Рахимов снова вызвал в среду. Когда вошли в кабинет, он беседовал с баптистским пресвитером. Увидев, сморщился, обхватил голову руками:
– Идут. Я их видеть не могу. Вы знаете, что они делают?
– Говорят, церковь закрыли?
– Самовольно! Сами! Сами закрыли! Без разрешений горсовет. Двух священников сняли! Адельгейма хотят. Он – преступник. Знаете, какие он дела твориль? Я вам прочту. Вас волос дыба станет. Он против патриарха выступал. Они скоро с иконами в обком пойдут!
– Адельгейма давно нет.
– Кто меня снял?
– Он вам хороший инстрюкций оставил. Мы знаем. Он тебя поставил. Тебя снимают. А ты не уходишь. Почему дела не сдаваете?
– Я снималь!
– Напишите. Вручите. Слово к делу не пришьешь. На словах – не закон.

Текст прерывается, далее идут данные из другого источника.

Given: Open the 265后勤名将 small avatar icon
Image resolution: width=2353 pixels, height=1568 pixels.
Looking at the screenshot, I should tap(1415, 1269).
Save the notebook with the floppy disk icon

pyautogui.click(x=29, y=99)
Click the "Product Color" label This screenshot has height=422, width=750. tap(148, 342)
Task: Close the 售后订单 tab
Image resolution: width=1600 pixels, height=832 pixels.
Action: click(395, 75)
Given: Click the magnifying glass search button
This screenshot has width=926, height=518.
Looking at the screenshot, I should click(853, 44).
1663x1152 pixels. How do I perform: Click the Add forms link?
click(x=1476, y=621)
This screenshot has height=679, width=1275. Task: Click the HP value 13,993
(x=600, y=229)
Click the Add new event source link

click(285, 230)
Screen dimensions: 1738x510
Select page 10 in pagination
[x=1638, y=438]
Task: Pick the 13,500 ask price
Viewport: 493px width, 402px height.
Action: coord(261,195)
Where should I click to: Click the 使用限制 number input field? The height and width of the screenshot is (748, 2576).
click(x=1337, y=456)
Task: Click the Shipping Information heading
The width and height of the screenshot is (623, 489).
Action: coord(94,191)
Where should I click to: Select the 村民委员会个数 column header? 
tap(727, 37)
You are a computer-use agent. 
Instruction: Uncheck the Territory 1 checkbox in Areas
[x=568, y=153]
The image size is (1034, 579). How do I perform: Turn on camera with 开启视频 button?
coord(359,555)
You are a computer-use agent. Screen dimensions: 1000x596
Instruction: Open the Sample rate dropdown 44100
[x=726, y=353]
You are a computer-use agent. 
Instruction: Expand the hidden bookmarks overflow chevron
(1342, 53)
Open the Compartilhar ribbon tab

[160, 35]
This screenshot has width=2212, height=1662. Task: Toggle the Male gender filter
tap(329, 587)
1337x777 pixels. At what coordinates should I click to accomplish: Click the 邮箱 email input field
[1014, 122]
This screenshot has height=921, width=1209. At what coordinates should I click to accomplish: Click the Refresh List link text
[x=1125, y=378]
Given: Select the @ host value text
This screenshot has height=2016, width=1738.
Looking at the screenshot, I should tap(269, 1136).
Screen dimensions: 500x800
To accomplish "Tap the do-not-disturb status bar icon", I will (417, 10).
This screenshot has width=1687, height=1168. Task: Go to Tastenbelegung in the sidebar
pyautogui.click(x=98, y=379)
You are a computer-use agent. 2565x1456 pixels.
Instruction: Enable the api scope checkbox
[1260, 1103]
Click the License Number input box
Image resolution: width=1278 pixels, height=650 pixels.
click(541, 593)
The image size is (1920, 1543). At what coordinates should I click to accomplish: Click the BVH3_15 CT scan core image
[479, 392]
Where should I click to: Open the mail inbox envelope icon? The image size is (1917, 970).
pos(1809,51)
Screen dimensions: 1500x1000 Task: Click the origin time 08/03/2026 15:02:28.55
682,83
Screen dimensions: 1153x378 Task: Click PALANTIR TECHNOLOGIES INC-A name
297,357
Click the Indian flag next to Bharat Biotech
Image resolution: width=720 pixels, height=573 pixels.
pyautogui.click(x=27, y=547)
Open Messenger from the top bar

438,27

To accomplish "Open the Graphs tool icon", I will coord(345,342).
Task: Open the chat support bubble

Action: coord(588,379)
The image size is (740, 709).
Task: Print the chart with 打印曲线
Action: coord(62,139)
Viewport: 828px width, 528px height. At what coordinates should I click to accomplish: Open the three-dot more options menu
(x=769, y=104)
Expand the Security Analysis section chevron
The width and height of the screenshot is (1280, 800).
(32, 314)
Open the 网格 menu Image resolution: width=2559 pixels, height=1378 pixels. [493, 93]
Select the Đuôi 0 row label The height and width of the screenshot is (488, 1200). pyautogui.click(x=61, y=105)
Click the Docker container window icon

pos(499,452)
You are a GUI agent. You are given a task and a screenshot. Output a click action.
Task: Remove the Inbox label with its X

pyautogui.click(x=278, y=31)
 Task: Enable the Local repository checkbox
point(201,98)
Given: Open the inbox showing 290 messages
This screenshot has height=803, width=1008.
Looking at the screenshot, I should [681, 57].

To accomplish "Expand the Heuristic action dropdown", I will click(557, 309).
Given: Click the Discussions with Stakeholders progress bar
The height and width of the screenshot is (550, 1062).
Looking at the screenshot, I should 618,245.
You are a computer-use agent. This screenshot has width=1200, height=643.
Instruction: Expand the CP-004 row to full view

– Закон, что дышел, куда поверну – туда вышел. Я сказал – это закон. Сдавай дела.
– Пусть у тебя язык отсохнет, – вставила Настя.
– Замолчите, невозможно работать, – кричит Рахимов, не зная, как избавиться от Насти.
– Что ты так за свое место держишься? – пронзительно покрывает голоса Туликова.
– Не за место, а за храм стою! – отвечает Бущанова.
– С тобой не сговоришь! Гляди на себя. Дрожишь вся.
– Я дрожу от того, что ты тут стоишь!
– Да хватит вам! Я милицию вызову, – выходит из себя Рахимов.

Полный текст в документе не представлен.